*** INPUT RECORDS Section Begins ***

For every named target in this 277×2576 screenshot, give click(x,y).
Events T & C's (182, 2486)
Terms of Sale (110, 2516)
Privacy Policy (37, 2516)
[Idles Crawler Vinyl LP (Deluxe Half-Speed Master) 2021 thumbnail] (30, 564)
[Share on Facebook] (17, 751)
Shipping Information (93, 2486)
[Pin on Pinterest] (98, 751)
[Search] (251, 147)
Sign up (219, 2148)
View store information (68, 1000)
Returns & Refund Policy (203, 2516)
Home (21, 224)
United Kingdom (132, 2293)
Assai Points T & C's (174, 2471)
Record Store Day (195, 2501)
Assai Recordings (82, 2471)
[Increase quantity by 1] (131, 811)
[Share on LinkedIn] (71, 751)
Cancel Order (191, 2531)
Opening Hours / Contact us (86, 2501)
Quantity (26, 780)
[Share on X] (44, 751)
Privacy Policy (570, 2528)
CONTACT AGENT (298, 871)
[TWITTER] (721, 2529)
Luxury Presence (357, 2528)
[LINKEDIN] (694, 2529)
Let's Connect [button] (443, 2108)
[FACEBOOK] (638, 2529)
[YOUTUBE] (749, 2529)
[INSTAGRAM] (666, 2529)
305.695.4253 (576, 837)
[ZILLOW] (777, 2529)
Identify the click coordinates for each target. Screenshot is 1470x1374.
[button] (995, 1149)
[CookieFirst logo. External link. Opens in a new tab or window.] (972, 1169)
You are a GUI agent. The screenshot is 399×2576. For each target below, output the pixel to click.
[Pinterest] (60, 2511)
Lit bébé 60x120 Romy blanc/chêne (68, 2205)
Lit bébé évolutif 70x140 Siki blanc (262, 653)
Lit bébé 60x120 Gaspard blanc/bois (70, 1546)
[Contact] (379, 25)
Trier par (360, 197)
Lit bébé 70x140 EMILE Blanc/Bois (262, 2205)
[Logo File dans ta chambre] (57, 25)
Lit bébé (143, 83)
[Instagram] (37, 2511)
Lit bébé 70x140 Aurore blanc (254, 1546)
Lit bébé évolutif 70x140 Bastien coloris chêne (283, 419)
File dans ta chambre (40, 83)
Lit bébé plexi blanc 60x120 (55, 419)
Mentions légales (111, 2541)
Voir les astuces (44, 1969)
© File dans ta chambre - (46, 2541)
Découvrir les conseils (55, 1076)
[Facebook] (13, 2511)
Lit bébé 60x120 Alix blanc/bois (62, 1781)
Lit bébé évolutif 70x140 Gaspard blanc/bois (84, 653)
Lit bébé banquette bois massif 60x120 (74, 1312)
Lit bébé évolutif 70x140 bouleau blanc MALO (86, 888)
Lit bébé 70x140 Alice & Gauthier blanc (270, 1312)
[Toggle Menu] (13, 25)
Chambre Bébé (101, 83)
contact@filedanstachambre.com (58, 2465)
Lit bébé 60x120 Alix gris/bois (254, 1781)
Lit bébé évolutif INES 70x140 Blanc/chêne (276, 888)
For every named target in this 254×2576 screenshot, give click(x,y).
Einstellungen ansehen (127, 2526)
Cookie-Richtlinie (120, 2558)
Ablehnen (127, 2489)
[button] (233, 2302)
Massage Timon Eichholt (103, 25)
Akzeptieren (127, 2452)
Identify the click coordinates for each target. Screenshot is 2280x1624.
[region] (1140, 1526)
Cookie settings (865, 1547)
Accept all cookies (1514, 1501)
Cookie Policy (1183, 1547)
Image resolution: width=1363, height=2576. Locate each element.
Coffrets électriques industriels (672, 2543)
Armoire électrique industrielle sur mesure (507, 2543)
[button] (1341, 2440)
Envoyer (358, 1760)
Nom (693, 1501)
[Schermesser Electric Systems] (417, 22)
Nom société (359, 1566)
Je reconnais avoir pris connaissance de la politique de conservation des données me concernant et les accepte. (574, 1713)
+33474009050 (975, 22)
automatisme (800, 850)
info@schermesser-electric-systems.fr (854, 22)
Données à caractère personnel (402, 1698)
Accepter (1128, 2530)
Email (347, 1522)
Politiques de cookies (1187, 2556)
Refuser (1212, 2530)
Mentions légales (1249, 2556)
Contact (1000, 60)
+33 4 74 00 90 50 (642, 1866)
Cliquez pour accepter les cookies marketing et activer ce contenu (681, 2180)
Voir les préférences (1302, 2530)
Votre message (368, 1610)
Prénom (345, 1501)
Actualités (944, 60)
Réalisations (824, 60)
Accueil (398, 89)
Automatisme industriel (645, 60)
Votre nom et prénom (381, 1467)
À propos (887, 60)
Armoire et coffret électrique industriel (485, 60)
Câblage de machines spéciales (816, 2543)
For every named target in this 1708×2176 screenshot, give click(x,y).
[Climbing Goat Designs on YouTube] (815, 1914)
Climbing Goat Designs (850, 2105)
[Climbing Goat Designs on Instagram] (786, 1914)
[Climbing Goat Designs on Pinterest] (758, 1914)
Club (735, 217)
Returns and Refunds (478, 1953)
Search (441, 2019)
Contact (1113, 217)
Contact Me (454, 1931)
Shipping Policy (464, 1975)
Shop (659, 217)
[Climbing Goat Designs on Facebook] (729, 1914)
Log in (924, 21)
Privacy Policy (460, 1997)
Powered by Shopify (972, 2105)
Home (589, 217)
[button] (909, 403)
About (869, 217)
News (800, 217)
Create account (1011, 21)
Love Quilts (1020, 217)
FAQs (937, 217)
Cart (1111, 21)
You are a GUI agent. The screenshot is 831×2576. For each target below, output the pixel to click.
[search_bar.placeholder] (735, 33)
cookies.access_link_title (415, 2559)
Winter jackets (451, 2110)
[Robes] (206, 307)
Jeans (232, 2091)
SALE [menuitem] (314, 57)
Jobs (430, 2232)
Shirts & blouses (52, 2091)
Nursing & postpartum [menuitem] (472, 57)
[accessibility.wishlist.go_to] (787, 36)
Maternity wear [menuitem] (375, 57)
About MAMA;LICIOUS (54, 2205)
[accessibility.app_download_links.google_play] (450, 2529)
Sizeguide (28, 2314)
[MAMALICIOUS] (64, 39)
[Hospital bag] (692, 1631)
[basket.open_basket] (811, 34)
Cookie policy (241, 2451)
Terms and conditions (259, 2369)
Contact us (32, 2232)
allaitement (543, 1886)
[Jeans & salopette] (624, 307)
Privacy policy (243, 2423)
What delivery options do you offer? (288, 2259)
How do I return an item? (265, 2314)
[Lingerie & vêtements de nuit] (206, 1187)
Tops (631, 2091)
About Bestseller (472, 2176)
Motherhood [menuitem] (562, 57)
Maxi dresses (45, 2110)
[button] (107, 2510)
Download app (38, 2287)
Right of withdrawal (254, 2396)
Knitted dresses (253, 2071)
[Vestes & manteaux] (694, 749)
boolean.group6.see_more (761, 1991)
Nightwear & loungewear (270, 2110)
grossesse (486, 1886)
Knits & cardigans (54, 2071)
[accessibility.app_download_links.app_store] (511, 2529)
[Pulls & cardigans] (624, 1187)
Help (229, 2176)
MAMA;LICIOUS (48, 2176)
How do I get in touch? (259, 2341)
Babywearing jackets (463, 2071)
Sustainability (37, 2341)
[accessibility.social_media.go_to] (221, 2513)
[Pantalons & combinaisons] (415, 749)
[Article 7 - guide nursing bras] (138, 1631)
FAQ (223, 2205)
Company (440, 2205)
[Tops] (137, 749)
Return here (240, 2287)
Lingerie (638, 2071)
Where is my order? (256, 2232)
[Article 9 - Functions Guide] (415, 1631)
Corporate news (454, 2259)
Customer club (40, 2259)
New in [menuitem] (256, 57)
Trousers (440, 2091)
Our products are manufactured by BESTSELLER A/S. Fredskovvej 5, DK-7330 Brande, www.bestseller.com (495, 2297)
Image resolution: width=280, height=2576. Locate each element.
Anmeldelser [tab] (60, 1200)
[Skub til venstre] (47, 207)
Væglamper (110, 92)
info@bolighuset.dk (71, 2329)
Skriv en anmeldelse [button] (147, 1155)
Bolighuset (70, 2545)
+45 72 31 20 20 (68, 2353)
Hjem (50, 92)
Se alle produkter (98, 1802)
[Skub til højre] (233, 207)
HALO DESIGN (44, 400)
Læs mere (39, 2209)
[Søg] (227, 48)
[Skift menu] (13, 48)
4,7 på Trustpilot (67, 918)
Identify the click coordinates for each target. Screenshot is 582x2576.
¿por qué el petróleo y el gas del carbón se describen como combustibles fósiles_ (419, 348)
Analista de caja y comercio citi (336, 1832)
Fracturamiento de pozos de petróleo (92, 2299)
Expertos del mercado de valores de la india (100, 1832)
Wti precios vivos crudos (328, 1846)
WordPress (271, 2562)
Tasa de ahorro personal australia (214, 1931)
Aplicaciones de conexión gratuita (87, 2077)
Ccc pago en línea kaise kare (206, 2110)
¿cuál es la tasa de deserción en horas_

*** INPUT RECORDS Section Ends ***

EXERCISE DETAILS: Return a word-for-word copy of the lines above from the one holding "Cookie policy (241, 2451)" through the one holding "Customer club (40, 2259)", with both of them included and nothing besides.

SOLUTION:
Cookie policy (241, 2451)
Terms and conditions (259, 2369)
Contact us (32, 2232)
allaitement (543, 1886)
[Jeans & salopette] (624, 307)
Privacy policy (243, 2423)
What delivery options do you offer? (288, 2259)
How do I return an item? (265, 2314)
[Lingerie & vêtements de nuit] (206, 1187)
Tops (631, 2091)
About Bestseller (472, 2176)
Motherhood [menuitem] (562, 57)
Maxi dresses (45, 2110)
[button] (107, 2510)
Download app (38, 2287)
Right of withdrawal (254, 2396)
Knitted dresses (253, 2071)
[Vestes & manteaux] (694, 749)
boolean.group6.see_more (761, 1991)
Nightwear & loungewear (270, 2110)
grossesse (486, 1886)
Knits & cardigans (54, 2071)
[accessibility.app_download_links.app_store] (511, 2529)
[Pulls & cardigans] (624, 1187)
Help (229, 2176)
MAMA;LICIOUS (48, 2176)
How do I get in touch? (259, 2341)
Babywearing jackets (463, 2071)
Sustainability (37, 2341)
[accessibility.social_media.go_to] (221, 2513)
[Pantalons & combinaisons] (415, 749)
[Article 7 - guide nursing bras] (138, 1631)
FAQ (223, 2205)
Company (440, 2205)
[Tops] (137, 749)
Return here (240, 2287)
Lingerie (638, 2071)
Where is my order? (256, 2232)
[Article 9 - Functions Guide] (415, 1631)
Corporate news (454, 2259)
Customer club (40, 2259)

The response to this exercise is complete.